February 6, 2024 – Beginning today, we will be ending the ability to do “remote forwards” on email accounts. A remote forward is setup to take an email address which is local to our servers and forward it to another service. For example, if we forwarded support@internetpro.net (which is located on our servers) to someone@yahoo.com, that would be a “remote forward”. The problem with this is that when Yahoo! sees the email, they think it is being sent by our servers. So, if a spammer sends an email to support@internetpro.net and we forward it to Yahoo!, then Yahoo! thinks we are spamming them.

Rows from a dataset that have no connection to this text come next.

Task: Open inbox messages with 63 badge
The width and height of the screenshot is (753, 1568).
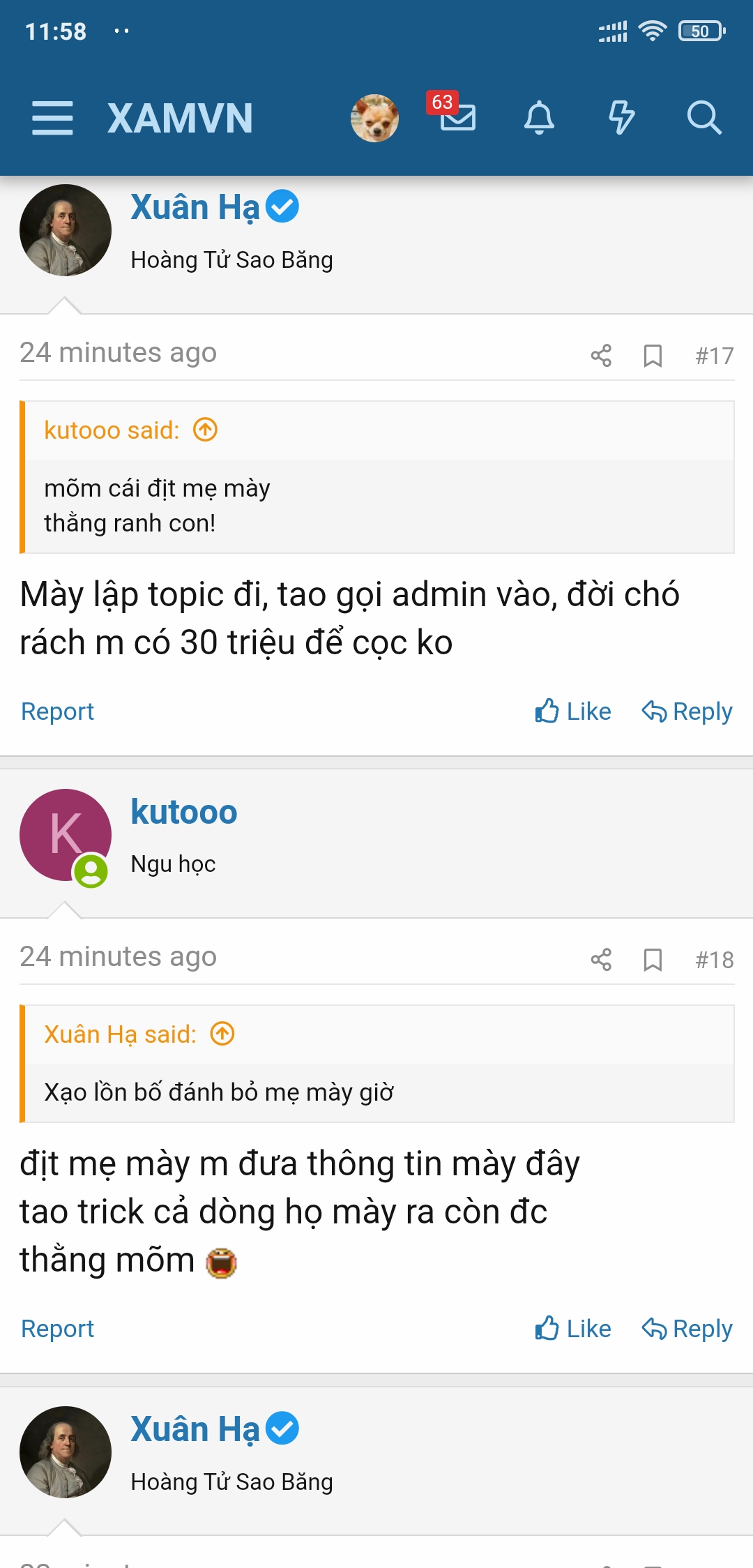Action: click(457, 116)
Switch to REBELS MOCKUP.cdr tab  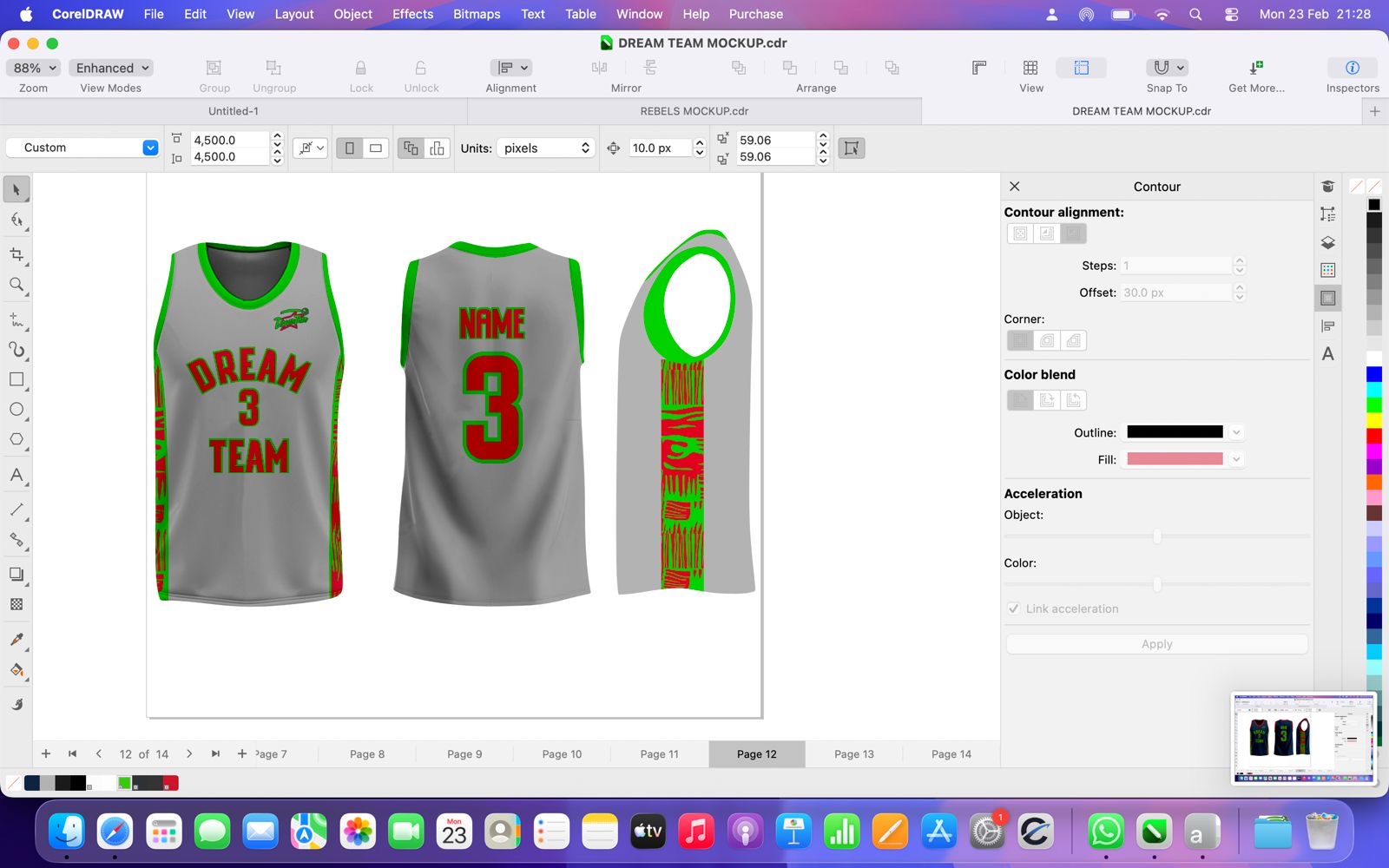(x=694, y=111)
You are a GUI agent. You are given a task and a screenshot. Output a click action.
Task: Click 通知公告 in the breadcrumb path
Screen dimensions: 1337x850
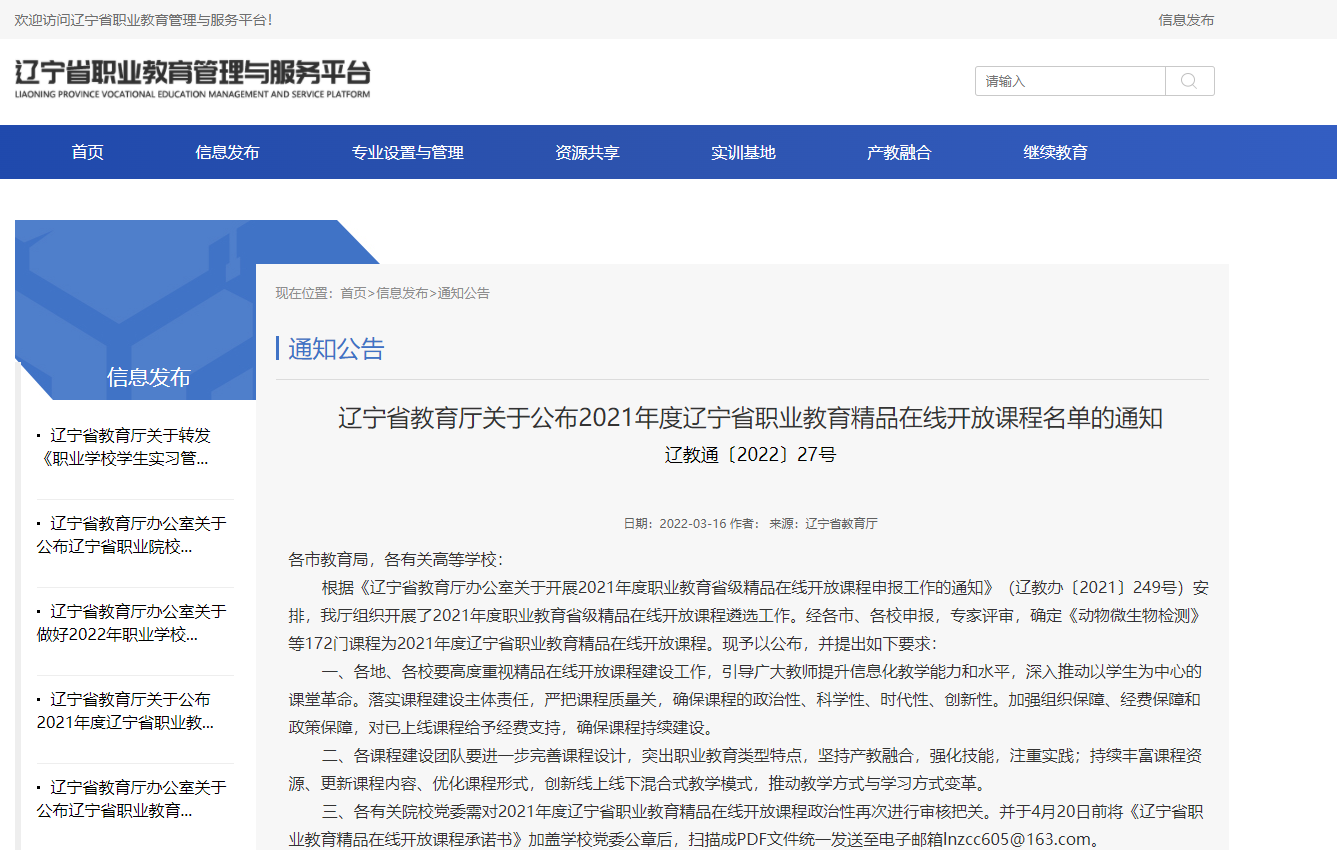click(464, 293)
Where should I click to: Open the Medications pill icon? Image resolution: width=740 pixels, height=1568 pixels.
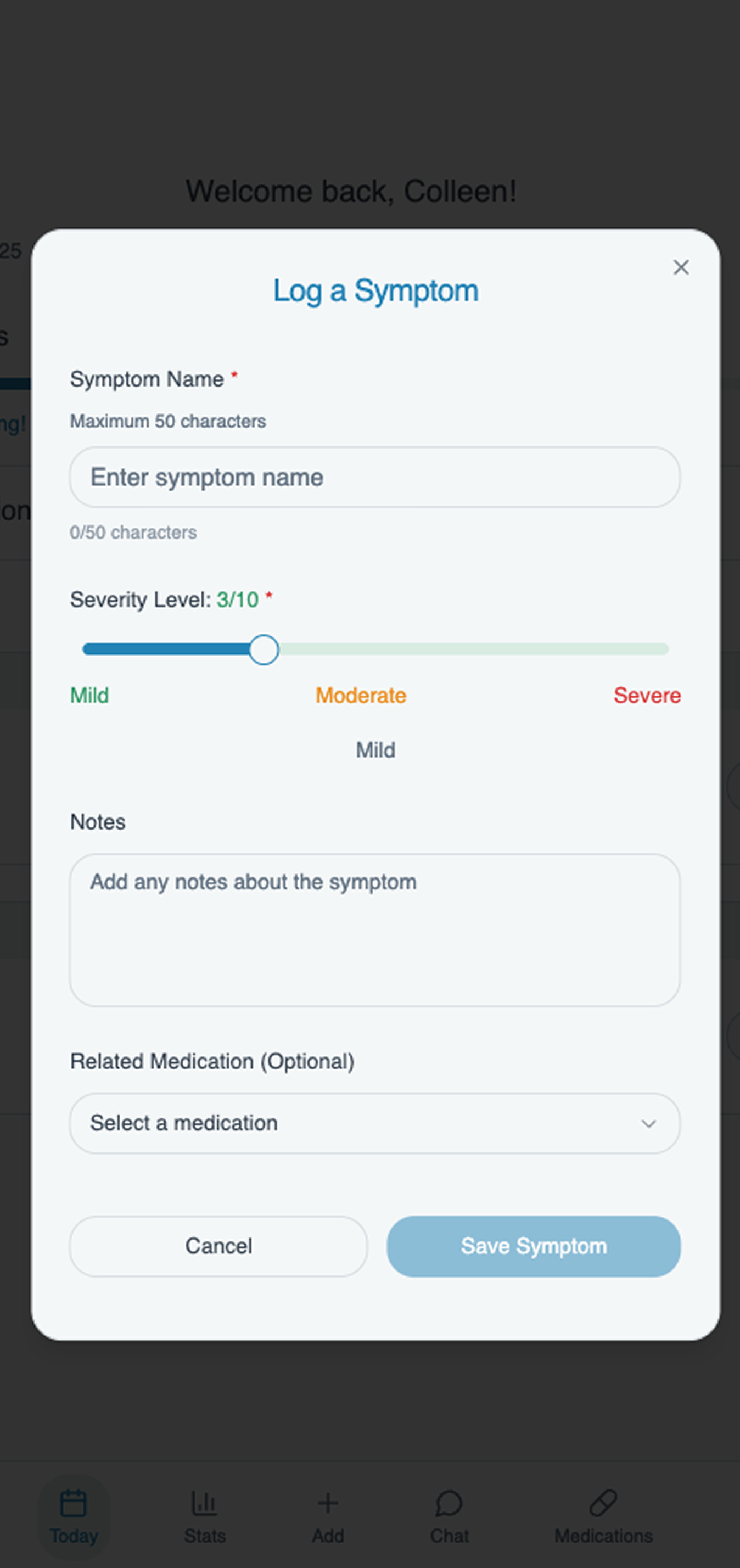pos(603,1503)
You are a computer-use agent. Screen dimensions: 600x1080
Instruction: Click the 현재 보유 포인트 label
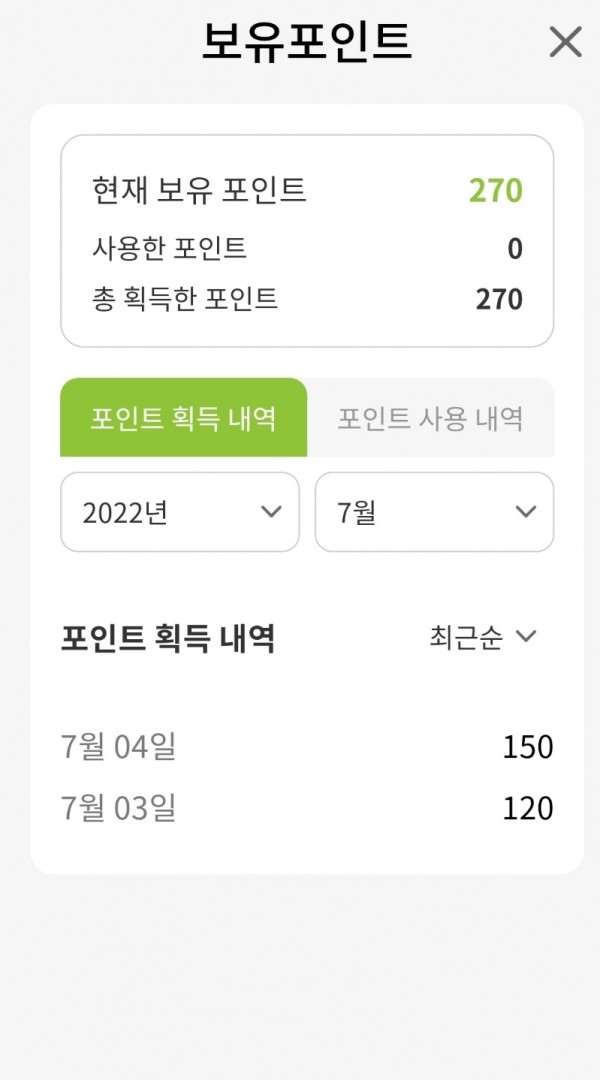tap(199, 190)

This month, Google has put much more strict policies in place dealing with spam and as a result, emails coming through our systems are being rejected or flagged as spam by Google’s servers. This is due to the number of remote forwards we have in place, and so we’ve had to make the decision to stop these forwards and institute a policy of not allowing them in the future.
Since Google has implemented this, the rest of the industry who haven’t already done so will quickly line up to do so as well.
Some more information about remote forwards follows for the technically curious:
Why remote forwards are bad
With the anti-spam protections in place in all modern mail servers, forwarding emails to remote servers or addresses is not recommended. The whole industry is moving away from remote forwards. As Best Practices for email server operators, remote forwarding should be disabled due to the potentially system-wide negative effects they could cause, such as backscatter and IP reputation issues.
Backscatter can stem from the remote addresses being no longer valid, servers not being authorized to send emails for the sender’s domain, or emails being rejected by remote servers due to anti-spam policies in place at the remote site.
As more backscatter events accumulate, they will not only cause higher system load and resource usage, but will also have a negative effect on the IP reputation of the sending servers. A poor IP reputation will cause system-wide delivery issues affecting accounts on those servers. For example, if our server’s IPs are blocked or rate-limited by Yahoo! or Gmail servers, all accounts will experience delivery issues when sending emails to Yahoo! and Gmail addresses. (This is happening now. See: https://www.netsolinc.com/gmail-blocking-email/)
Aside from the backscatter and IP reputation issues, having remote forwarding available provides a way for bad actors secretly forwarding a compromised account’s emails to a remote address without the account/mailbox owner’s knowledge. For example, if third-party site’s account verification or password-reset emails are being forwarded to a remote address, the bad actor could gain access to the compromised user’s other online accounts.